__Work item__
Print the data below exactly, but only the lines from the one containing "This screenshot has width=1959, height=881." down to the one containing "Given: Collapse Sirhaddock98's comment thread", inclusive.

[Saved data entries]
+-------+

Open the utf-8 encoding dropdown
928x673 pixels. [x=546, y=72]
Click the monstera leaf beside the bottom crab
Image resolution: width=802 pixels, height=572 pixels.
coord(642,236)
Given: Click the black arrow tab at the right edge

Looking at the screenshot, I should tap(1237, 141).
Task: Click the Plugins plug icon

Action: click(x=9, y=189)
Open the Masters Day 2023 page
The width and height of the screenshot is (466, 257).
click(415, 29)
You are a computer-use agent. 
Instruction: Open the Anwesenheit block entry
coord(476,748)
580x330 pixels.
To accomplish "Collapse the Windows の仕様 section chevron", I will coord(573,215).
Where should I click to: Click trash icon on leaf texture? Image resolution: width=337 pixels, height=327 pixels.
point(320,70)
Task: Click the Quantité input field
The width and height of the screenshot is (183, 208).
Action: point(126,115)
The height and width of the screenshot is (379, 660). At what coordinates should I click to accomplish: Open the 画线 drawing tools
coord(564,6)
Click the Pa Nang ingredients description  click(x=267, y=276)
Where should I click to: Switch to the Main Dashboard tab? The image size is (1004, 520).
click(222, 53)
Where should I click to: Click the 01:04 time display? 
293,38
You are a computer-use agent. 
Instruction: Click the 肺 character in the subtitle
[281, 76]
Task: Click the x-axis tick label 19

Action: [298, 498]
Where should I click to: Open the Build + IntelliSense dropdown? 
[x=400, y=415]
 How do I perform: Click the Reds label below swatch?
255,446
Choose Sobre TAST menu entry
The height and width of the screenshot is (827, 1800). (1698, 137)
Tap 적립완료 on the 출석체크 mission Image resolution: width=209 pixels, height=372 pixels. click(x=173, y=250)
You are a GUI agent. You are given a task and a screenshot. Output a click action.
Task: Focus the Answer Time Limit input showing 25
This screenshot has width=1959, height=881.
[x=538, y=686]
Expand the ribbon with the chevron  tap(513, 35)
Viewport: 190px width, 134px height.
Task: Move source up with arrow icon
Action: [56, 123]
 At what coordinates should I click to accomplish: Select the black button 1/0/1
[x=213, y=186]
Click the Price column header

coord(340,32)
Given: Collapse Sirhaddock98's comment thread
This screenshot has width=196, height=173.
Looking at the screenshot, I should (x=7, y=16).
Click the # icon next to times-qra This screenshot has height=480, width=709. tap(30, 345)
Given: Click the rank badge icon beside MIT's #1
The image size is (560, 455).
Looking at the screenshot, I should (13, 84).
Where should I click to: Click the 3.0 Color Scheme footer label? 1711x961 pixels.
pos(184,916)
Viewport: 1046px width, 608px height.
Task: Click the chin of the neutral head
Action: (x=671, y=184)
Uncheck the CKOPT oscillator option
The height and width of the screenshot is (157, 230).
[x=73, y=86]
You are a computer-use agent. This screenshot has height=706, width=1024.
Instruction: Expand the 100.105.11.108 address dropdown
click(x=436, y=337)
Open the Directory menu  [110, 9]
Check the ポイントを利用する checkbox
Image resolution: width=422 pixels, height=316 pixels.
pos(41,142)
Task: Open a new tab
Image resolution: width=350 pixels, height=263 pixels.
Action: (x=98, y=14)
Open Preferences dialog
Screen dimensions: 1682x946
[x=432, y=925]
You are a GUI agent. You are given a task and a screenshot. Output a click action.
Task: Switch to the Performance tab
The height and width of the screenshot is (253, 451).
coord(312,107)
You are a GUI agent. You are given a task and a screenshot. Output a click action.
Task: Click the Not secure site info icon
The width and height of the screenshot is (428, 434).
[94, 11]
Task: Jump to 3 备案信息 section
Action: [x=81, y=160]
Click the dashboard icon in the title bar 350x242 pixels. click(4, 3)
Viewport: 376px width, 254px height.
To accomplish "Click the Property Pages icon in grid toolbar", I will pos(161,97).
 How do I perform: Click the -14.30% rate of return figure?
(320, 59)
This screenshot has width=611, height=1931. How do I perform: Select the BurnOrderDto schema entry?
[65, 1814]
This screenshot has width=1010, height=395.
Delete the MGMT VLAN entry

+-------+

__Exercise answer__
This screenshot has width=1959, height=881.
[x=538, y=686]
Expand the ribbon with the chevron  tap(513, 35)
Viewport: 190px width, 134px height.
Task: Move source up with arrow icon
Action: [56, 123]
 At what coordinates should I click to accomplish: Select the black button 1/0/1
[x=213, y=186]
Click the Price column header

coord(340,32)
Given: Collapse Sirhaddock98's comment thread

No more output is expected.